### Stored records
•••
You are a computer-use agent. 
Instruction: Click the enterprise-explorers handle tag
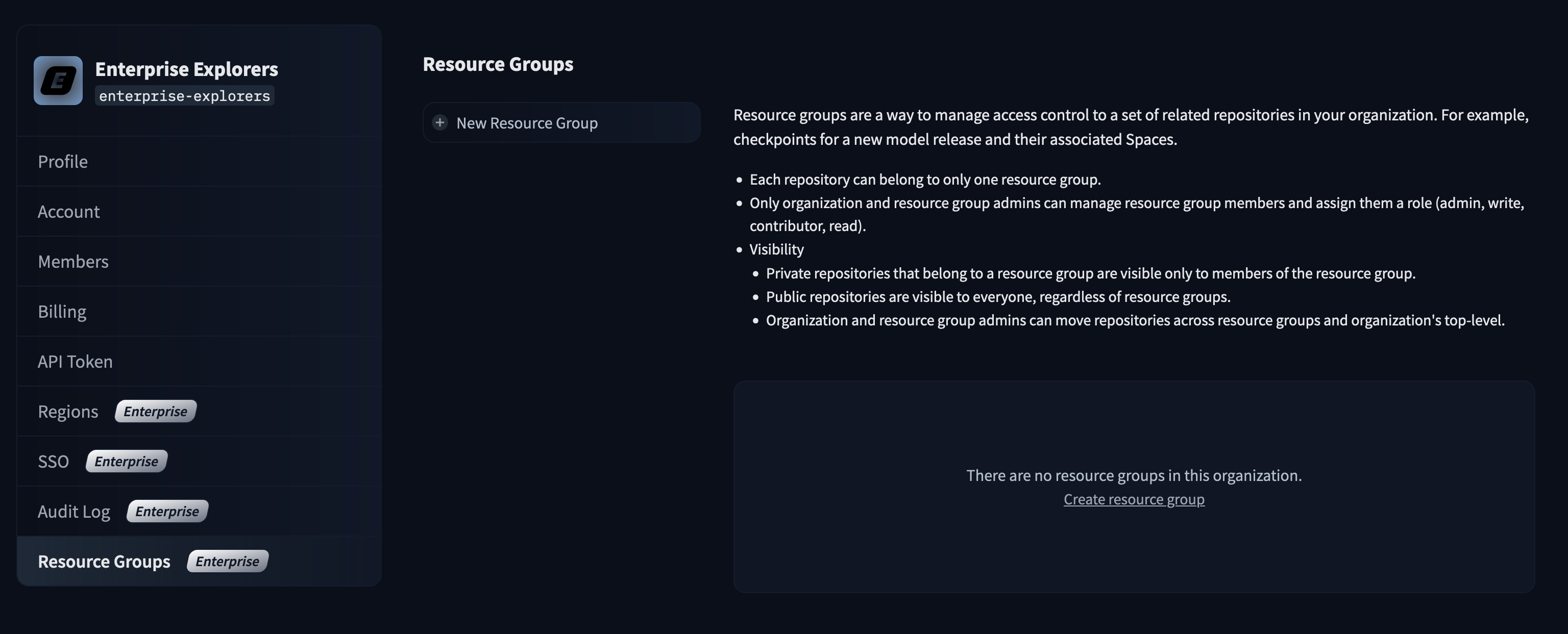pyautogui.click(x=184, y=95)
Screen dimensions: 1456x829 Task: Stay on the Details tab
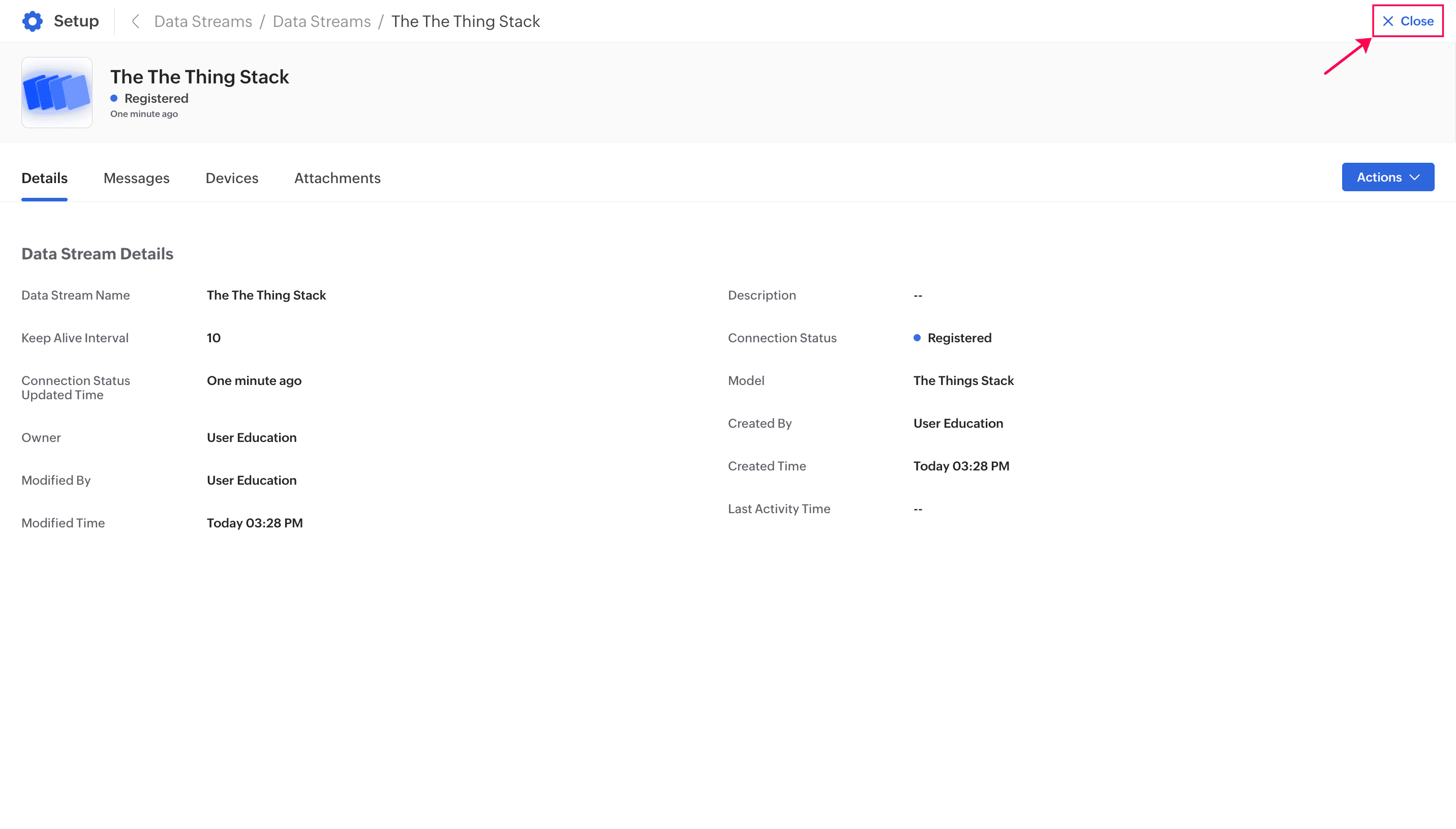point(44,177)
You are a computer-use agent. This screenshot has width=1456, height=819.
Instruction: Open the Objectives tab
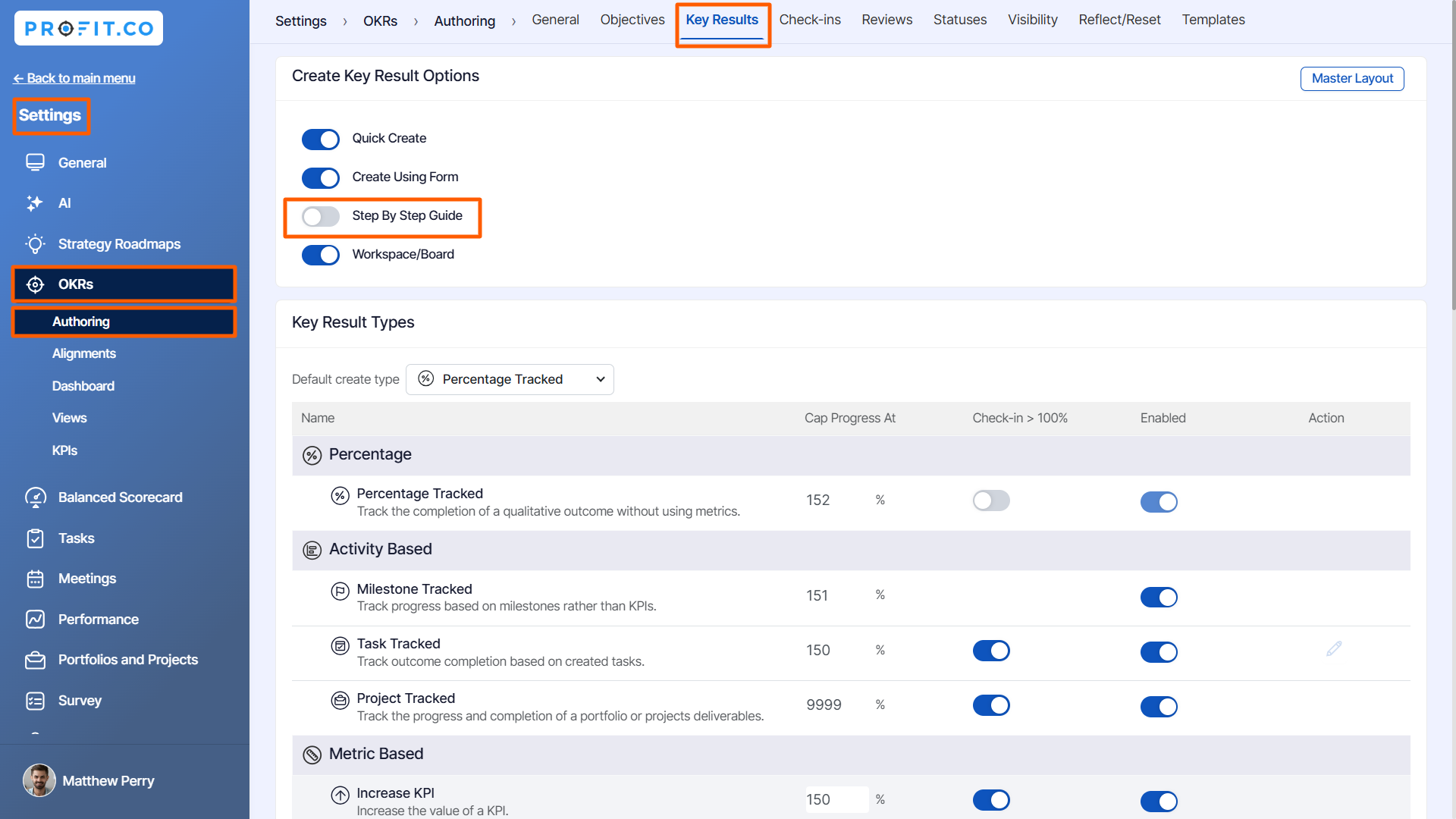(632, 20)
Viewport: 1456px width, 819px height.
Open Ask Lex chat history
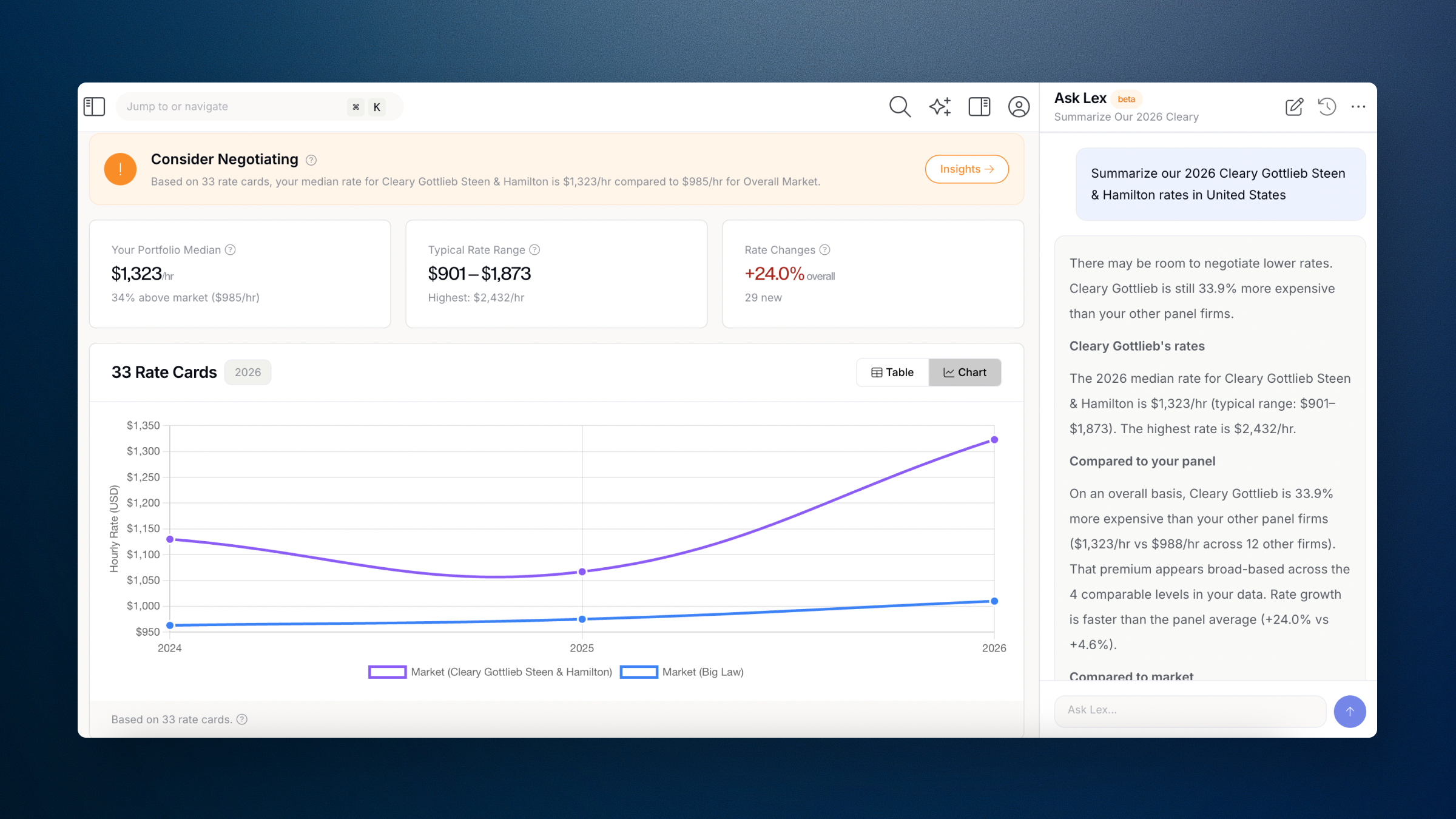(1327, 107)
•••
### YOUR GOAL
Only the lines from the line with "Instruction: Open the Objectives tab" through the end of the entries above, copied exactly and with both ends included, belong in the response; the pictures do not.

### OUTPUT BELOW
Instruction: Open the Objectives tab
(632, 20)
Viewport: 1456px width, 819px height.
Open Ask Lex chat history
(1327, 107)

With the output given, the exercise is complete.